Page:Œuvres de Théophile Gautier - Poésies, Volume 1.djvu/318

La bibliothèque libre.
Cette page n’a pas encore été corrigée


Ainsi que sous l’oiseau qui s’y perche, une branche
Sous vos pieds qu’elle fuit, la tour frissonne et penche,
Le ciel ivre chancelle et valse autour de vous ;
L’abîme ouvre sa gueule, et l’esprit du vertige,
Vous fouettant de son aile en ricanant voltige
Et fait au front des tours trembler les garde-fous,

Les combles anguleux, avec leurs girouettes,
Découpent, en passant, d’étranges silhouettes
    Au fond de votre œil ébloui,
Et dans le gouffre immense où le corbeau tournoie,
Bête apocalyptique, en se tordant aboie,
    Paris éclatant, inouï !

Oh ! le cœur vous en bat, dominer de ce faîte,
Soi, chétif et petit, une ville ainsi faite ;
Pouvoir, d’un seul regard, embrasser ce grand tout,
Debout, là-haut, plus près du ciel que de la terre,
Comme l’aigle planant, voir au sein du cratère,
Loin, bien loin, la fumée et la lave qui bout !
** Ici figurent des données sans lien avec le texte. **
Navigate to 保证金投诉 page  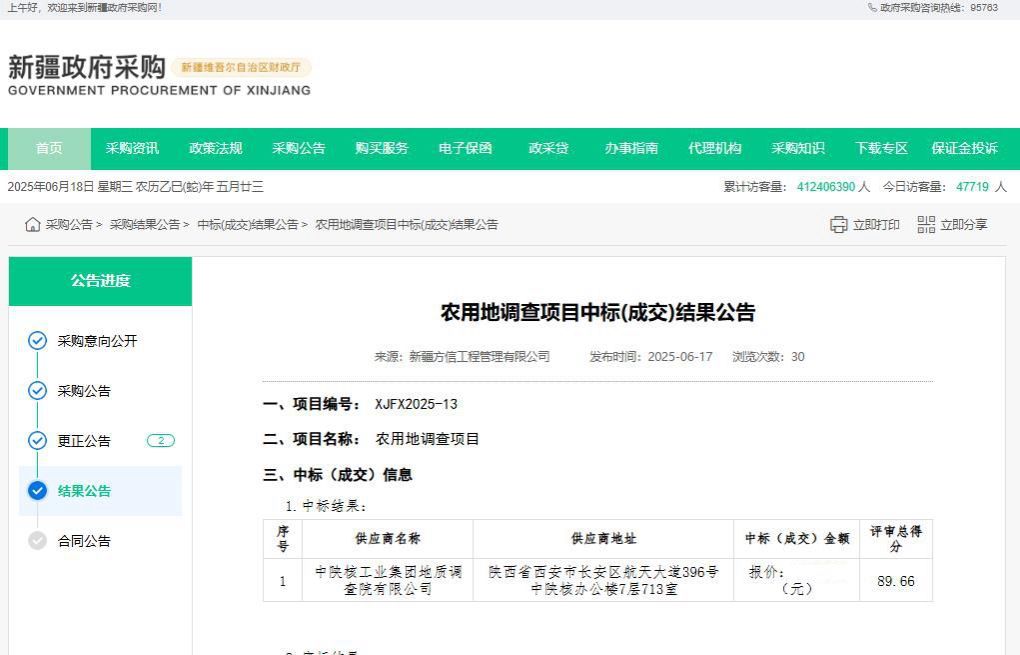[964, 149]
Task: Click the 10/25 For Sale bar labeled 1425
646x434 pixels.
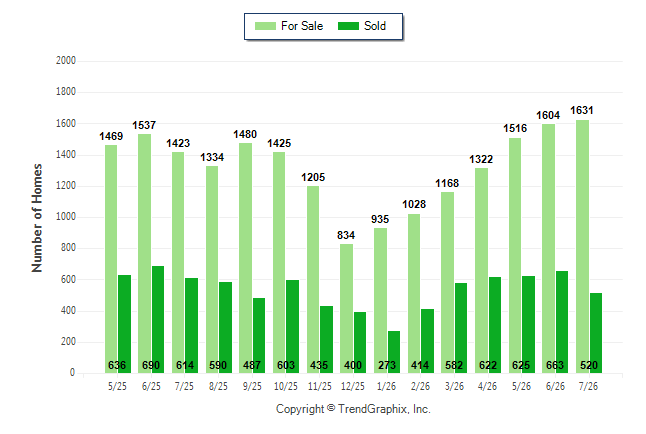Action: coord(279,263)
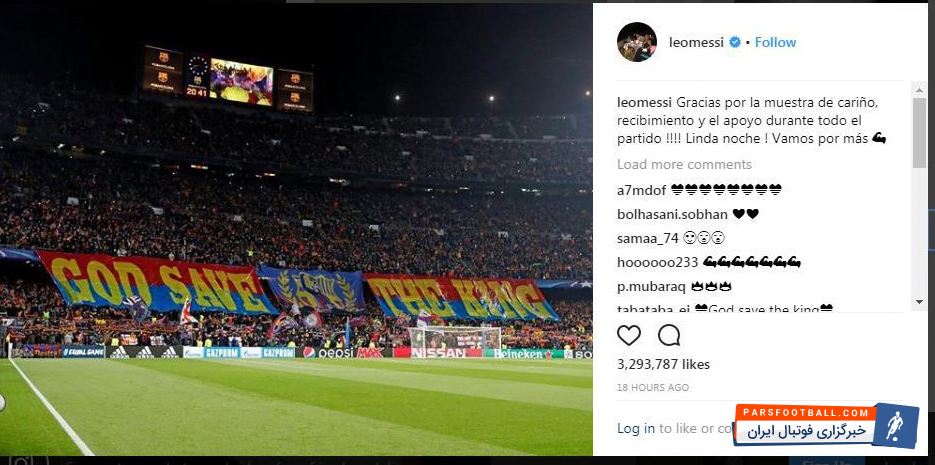Click the Parsfootball logo watermark
The image size is (935, 465).
tap(827, 424)
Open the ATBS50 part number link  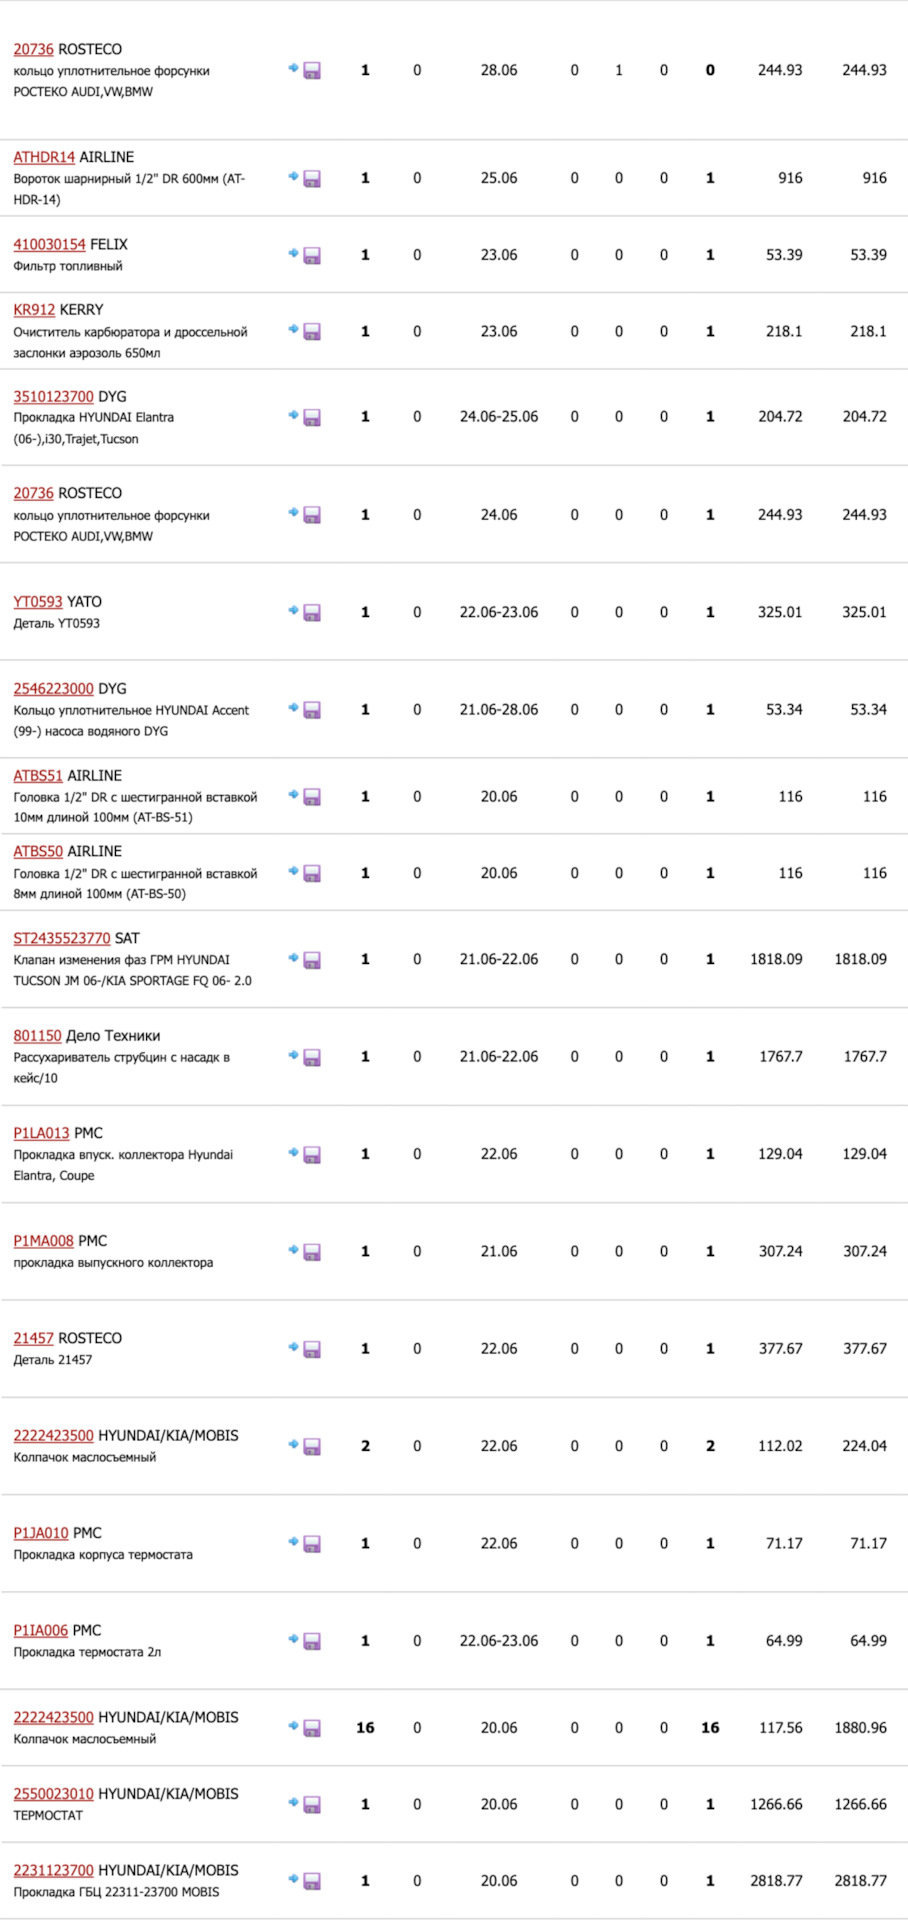point(38,852)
De la rampe, où le vent, par les trèfles arabes,
En se jouant, redit les dernières syllabes
    De l’hosanna du séraphin ;
Voir s’agiter là-bas, parmi les brumes vagues,
Cette mer de maisons dont les toits sont les vagues ;
    L’entendre murmurer sans fin ;

Que c’est grand ! que c’est beau ! les frêles cheminées,
De leurs turbans fumeux en tout temps couronnées,
Sur le ciel de safran tracent leurs profils noirs,
Et la lumière oblique, aux arêtes hardies,
Jetant de tous côtés de riches incendies
Dans la moire du fleuve enchâsse cent miroirs.